Article Preview
Top1. Introduction
The design of data warehouses in the context of Big Data requires new solutions for solving the challenges and taking advantages of the opportunities introduced by novel data sources, such as social networks, that provide also qualitative information (Value issue) to companies about user preferences (Waters & Jamal, 2011). Indeed, these data are daily generated (Velocity issue) in a massive way (Volume issue) (Chen et al., 2014) and usually appear in both structured and unstructured forms (Variety issue) (Buneman et al., 1997; Rehman et al., 2012). In order to be effectively used for business analytics and decision making, these data are to be validated according to a data quality model that checks the degree of reliability (Veracity issue). Each of these issues is faced by emerging methods for data warehouse design.
First, the Value issue concerns the realization of a schema with a good quality, where all the data sources contribute to the data warehouse in the same way. A schema with a good quality is that allows to extract all the information the decision makers are interested in and that presents no violations in reference to the constraints in the data sources. To achieve this, hybrid methodologies are adopted, because they take into account the best features of traditional methodologies. Applying such methodologies, the designer produces a multidimensional schema that not only agrees with the data sources but also does not miss any requirement and does not discard any data source. On the other hand, the workflow of these methodologies is quite complex because they integrate and reconcile both the requirement and the data oriented approaches (Mazón & Trujillo, 2009; Mazón et al., 2007; Di Tria et al., 2015; Di Tria et al., 2012).

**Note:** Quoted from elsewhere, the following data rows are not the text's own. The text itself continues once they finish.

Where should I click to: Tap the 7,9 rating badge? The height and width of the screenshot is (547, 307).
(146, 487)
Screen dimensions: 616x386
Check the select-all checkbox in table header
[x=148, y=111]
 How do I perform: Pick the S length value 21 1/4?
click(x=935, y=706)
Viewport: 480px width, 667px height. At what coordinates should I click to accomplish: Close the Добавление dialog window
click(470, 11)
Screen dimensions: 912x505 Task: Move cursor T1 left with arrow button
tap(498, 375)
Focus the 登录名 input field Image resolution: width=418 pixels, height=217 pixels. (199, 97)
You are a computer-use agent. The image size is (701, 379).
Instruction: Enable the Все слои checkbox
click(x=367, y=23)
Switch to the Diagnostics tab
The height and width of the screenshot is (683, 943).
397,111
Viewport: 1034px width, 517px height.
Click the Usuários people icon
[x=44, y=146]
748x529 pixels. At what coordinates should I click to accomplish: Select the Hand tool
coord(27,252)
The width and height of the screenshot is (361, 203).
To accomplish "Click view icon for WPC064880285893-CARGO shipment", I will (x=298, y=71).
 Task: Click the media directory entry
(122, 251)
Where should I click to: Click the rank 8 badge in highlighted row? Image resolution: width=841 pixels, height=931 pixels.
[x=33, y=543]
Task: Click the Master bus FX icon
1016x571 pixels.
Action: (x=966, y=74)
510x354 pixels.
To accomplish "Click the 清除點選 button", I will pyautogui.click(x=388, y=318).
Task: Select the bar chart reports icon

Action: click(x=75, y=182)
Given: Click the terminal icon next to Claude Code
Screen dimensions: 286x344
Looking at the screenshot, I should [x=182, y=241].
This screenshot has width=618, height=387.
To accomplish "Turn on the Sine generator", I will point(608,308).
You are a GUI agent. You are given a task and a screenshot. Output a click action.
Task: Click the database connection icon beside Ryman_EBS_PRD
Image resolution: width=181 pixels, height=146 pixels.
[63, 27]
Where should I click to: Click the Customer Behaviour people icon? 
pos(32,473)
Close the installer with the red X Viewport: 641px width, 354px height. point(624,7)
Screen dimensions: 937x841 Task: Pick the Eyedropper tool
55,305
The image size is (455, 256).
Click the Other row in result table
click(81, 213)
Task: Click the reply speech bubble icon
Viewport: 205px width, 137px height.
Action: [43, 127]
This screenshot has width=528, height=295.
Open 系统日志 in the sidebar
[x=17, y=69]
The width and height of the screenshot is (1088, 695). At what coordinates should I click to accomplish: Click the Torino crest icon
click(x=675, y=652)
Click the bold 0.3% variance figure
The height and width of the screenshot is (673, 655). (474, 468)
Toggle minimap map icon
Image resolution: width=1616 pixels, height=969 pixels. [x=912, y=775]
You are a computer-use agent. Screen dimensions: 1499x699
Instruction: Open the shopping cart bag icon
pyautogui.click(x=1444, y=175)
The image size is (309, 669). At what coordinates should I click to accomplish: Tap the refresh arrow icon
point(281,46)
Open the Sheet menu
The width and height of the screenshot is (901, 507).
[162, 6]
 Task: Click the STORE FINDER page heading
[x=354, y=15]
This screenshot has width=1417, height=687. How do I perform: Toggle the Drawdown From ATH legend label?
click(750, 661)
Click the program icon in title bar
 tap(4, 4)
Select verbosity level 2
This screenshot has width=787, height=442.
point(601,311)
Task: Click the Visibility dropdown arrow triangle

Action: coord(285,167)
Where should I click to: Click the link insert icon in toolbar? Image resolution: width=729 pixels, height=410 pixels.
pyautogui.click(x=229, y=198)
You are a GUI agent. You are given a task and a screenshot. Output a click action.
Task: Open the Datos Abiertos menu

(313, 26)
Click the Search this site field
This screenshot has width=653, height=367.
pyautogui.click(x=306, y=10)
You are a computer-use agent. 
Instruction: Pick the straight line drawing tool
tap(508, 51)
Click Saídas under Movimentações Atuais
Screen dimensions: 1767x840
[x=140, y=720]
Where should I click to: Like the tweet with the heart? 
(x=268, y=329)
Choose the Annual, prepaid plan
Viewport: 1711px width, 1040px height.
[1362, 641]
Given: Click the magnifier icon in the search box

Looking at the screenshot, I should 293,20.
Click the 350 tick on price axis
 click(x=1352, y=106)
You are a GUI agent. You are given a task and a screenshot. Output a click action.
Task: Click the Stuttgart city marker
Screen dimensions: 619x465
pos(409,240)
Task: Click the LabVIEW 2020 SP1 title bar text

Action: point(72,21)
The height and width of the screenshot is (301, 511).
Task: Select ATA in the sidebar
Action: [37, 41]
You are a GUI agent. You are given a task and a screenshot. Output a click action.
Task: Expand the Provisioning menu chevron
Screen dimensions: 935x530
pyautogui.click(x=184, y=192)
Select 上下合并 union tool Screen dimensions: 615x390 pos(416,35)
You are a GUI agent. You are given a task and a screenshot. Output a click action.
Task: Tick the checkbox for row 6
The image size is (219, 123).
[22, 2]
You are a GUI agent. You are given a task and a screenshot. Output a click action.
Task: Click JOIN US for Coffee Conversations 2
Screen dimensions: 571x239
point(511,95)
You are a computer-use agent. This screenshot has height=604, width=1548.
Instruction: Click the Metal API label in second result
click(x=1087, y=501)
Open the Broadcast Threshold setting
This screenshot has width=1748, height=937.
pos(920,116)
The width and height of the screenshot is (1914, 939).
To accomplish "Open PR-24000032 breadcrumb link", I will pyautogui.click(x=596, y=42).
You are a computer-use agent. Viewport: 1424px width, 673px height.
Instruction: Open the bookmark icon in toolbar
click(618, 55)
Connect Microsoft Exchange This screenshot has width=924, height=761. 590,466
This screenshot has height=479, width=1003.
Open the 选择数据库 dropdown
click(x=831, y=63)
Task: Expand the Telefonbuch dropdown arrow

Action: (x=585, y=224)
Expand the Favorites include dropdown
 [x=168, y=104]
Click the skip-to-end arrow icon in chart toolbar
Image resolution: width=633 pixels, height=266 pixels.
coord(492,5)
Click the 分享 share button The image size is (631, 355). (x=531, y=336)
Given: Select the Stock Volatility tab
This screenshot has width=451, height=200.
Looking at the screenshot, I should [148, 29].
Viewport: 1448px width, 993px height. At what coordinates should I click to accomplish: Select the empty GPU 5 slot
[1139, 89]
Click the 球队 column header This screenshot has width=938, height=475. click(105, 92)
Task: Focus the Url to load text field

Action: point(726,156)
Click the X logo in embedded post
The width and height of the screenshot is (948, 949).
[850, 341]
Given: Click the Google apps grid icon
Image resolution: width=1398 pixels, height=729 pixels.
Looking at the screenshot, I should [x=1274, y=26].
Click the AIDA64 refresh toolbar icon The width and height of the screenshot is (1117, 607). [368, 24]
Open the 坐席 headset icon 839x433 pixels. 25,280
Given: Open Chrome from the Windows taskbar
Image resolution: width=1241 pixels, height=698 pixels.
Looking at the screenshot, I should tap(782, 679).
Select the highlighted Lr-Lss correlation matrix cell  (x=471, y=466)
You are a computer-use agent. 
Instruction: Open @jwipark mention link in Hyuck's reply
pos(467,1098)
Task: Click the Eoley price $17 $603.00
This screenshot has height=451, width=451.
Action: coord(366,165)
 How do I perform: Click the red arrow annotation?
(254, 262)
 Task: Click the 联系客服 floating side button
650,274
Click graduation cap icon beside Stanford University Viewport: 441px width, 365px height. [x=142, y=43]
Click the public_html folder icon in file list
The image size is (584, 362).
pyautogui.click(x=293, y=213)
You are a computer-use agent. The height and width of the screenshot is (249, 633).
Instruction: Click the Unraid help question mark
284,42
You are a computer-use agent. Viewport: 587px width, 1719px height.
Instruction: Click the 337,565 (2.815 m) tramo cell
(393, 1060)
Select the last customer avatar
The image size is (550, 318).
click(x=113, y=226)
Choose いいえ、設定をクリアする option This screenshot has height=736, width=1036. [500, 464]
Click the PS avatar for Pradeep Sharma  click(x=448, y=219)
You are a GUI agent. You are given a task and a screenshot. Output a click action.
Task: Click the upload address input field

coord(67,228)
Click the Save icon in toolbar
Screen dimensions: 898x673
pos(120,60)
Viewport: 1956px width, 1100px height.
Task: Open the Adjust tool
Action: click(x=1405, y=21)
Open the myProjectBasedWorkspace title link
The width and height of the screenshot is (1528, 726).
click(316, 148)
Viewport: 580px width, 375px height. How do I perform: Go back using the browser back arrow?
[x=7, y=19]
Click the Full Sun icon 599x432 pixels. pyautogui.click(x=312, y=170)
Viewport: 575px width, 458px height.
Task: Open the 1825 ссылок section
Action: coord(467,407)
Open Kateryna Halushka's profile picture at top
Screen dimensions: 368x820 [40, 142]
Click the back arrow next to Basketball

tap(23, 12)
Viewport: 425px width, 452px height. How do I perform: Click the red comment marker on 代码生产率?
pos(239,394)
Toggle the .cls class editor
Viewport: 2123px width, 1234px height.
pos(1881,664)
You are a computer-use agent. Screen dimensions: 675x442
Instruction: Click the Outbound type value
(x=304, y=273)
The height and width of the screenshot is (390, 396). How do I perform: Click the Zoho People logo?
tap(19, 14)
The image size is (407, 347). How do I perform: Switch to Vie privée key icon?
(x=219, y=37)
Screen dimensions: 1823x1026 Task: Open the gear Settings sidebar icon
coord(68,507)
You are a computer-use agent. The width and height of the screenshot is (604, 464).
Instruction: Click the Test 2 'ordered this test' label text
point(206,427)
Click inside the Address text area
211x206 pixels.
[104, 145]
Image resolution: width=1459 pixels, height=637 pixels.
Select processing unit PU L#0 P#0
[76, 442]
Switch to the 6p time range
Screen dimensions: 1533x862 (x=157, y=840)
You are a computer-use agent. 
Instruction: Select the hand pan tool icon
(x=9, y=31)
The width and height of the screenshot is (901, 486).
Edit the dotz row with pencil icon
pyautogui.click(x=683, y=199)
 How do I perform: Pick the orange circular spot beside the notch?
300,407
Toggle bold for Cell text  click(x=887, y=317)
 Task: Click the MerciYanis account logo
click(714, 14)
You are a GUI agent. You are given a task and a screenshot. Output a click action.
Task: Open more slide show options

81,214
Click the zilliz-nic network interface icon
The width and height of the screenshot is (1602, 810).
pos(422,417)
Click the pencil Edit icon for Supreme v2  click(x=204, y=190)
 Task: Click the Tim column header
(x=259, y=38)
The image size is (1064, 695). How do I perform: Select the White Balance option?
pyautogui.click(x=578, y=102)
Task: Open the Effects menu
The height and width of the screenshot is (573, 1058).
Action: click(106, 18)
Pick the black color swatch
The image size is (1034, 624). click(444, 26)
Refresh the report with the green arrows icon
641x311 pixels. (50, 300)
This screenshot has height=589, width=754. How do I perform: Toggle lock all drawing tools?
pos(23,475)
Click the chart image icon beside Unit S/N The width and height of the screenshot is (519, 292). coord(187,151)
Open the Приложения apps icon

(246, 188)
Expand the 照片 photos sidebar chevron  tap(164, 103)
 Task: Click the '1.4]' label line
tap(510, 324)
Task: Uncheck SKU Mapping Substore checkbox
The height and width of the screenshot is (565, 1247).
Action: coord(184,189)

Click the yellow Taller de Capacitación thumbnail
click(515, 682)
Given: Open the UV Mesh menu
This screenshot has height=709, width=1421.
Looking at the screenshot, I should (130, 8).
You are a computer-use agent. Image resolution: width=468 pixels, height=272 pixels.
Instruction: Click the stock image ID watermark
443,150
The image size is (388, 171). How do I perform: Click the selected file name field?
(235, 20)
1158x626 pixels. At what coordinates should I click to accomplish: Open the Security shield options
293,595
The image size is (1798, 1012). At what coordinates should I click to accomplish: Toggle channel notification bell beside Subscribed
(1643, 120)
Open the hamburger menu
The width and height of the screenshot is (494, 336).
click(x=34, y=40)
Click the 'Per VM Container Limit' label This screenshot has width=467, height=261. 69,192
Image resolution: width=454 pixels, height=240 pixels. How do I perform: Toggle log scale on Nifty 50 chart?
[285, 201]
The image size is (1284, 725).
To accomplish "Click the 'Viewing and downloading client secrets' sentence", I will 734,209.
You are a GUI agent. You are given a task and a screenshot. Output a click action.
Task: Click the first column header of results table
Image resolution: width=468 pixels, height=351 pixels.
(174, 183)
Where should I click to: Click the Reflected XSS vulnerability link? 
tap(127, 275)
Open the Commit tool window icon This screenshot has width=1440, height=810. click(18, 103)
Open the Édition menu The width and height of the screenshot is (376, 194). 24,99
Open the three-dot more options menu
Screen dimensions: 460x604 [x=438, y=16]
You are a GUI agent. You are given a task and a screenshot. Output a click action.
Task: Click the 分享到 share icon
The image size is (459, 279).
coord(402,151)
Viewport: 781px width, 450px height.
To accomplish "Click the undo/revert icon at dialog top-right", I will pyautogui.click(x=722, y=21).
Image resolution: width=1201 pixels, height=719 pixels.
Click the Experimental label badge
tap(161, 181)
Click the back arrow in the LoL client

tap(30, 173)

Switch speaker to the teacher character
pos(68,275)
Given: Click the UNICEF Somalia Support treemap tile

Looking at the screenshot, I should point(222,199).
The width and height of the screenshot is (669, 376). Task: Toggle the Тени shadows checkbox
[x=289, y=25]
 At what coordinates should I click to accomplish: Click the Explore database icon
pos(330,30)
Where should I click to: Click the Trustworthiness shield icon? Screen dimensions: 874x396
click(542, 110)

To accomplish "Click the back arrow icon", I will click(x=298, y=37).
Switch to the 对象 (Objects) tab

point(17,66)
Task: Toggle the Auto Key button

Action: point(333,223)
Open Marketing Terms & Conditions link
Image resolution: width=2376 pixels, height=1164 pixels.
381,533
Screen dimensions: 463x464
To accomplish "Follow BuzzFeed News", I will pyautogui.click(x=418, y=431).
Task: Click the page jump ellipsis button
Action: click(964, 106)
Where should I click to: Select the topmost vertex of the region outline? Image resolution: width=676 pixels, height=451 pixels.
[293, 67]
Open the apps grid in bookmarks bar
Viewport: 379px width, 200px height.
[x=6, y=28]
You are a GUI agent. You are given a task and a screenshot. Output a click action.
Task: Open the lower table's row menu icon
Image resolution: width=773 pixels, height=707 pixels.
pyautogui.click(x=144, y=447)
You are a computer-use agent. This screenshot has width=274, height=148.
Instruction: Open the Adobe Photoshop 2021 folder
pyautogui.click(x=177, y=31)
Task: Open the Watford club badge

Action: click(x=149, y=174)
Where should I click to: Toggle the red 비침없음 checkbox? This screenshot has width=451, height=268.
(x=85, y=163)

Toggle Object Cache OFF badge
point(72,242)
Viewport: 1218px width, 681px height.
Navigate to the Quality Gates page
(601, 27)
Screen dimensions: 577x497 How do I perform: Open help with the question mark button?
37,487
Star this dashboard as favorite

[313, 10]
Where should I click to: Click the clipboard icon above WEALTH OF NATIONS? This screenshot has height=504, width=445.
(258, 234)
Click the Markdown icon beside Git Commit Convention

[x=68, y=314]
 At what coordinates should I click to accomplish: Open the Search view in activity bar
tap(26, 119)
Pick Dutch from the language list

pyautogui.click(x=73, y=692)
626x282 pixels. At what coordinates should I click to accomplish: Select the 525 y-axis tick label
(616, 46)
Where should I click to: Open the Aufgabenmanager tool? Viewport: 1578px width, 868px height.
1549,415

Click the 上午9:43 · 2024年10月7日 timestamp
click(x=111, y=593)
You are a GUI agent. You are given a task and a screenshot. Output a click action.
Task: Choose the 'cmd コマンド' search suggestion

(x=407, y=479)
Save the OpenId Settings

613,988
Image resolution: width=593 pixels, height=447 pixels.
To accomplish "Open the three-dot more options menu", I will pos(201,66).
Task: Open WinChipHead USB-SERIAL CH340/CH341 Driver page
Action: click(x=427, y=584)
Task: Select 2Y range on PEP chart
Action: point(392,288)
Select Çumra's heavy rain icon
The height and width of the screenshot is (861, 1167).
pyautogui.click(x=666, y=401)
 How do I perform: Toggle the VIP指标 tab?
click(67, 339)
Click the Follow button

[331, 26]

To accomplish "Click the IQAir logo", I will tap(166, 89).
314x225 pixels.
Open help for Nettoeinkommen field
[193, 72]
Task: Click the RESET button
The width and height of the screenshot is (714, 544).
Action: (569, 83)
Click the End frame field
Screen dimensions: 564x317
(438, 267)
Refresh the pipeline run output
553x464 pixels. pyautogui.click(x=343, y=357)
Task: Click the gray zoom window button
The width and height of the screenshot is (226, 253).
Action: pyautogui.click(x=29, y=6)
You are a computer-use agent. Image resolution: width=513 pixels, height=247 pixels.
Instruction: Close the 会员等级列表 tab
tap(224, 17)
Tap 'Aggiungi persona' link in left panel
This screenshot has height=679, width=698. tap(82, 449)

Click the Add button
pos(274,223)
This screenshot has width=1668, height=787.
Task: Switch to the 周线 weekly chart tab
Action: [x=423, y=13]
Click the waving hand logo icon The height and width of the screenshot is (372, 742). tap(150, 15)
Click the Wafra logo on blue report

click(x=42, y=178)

The Velocity issue is related to the necessity of integrating new data sources as soon as possible and accepting new business requirements without performing a complete redesign process. The aim is to quickly modify an existing schema for timely providing updated and accurate information in reference to the most recent business goals. This aim can be reached using automatic and agile techniques, because the former simulates the reasoning of an expert designer, by avoiding repetitive tasks and human errors (Di Tria et al., 2014; Phipps & Davis, 2002), while the latter introduces adjustments to a multidimensional schema, letting the data warehouse evolve as business requirements change (Corr with Stagnitto, 2011).
The Volume issue addresses the problems of realizing a data warehouse without importing, replicating, and storing tens of terabytes through the ETL process. The solution is based on a virtual data warehouse, where the movement of data among systems is avoided. As a further consequence, the delays of the importing phase for feeding the data warehouse are discarded (Farooq & Sarwar, 2010) and the data to be used in the analytical phase are immediately available. As an alternative to the virtual data warehouse approach, emergent non-relational models adopted in NoSQL databases provide more flexibility, for they allow denormalized and join-less schemas that can be exploited for analysing data according to novel paradigms, besides the traditional OLAP operators (Dehdouh et al., 2014). So, non-relational models are actually replacing traditional logical models (viz ROLAP and MOLAP) (Chevalier et al., 2015).
For facing the Variety issue, recent papers have introduced a semantic level in multidimensional design, on the basis of an ontological approach (He et al., 2011; Vranesic & Rovan, 2009; Di Tria et al., 2013; Khouri & Bellatreche, 2011; Thenmozhi & Vivekanandan, 2013). Since an ontology is a machine-processable conceptual representation of a domain of interest, it is used for solving in automatic way syntactical and semantic inconsistencies in the schema integration process, even in presence of unstructured data.